- Provided material
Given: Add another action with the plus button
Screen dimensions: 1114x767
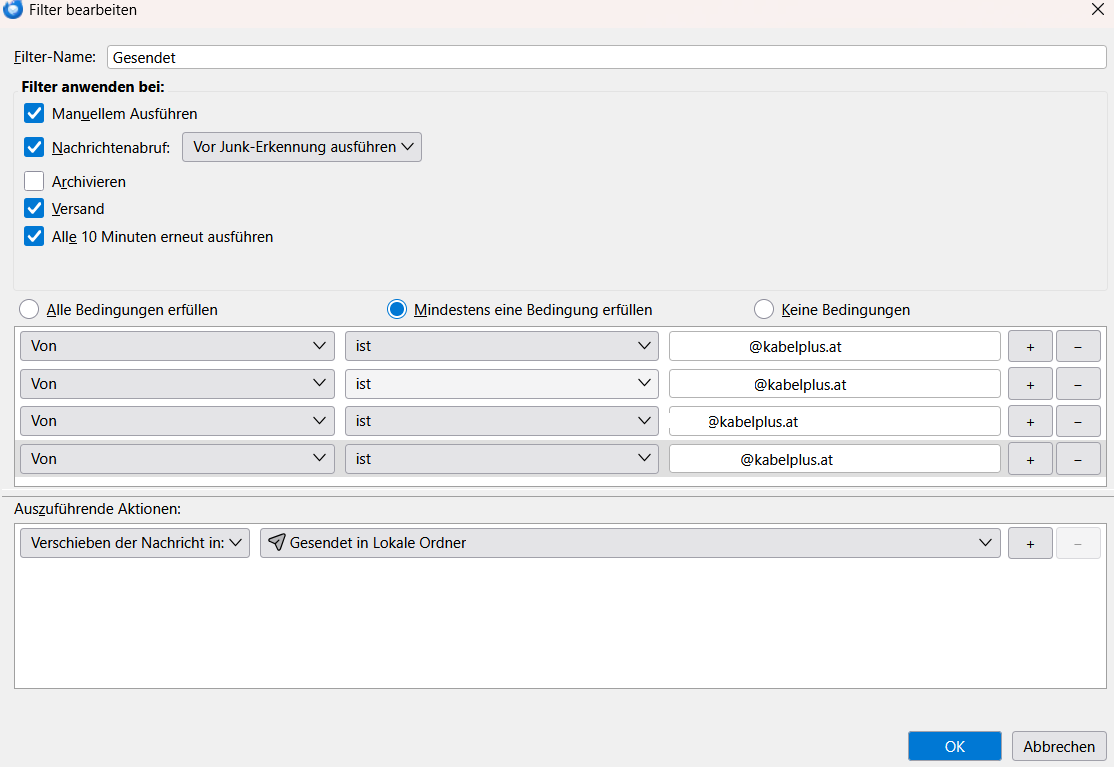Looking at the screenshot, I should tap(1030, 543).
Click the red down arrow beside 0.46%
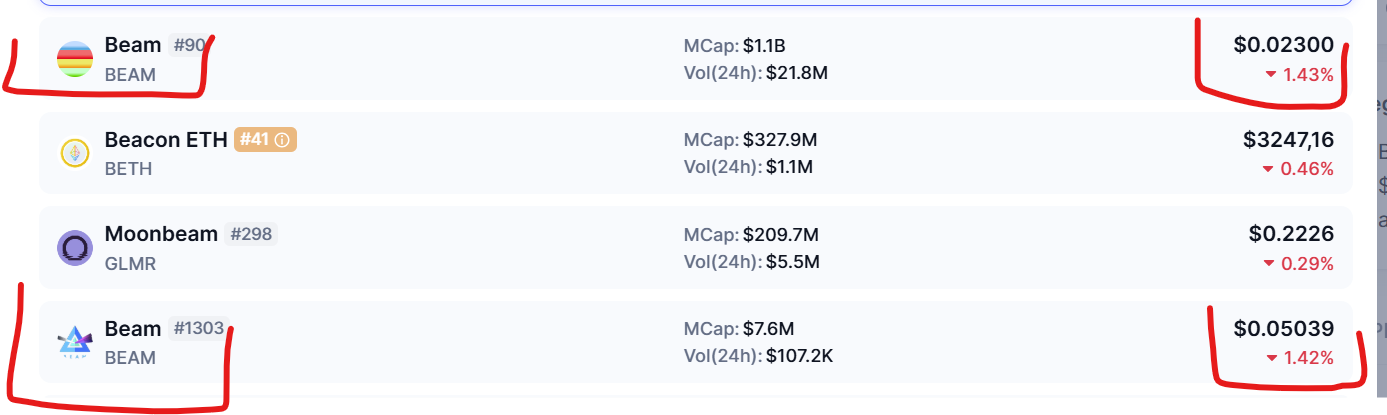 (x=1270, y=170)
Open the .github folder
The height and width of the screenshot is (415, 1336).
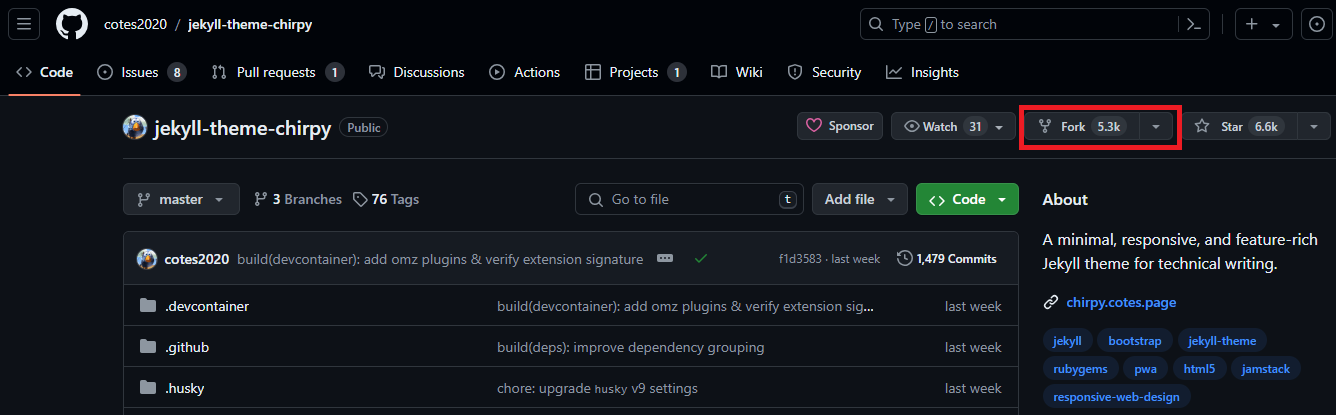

- Work request
All preceding records should be duplicated verbatim, images excepted.

- Task output
Given: Add another action with the plus button
Screen dimensions: 1114x767
Looking at the screenshot, I should tap(1030, 543).
Click the red down arrow beside 0.46%
 (x=1270, y=170)
Open the .github folder
The height and width of the screenshot is (415, 1336).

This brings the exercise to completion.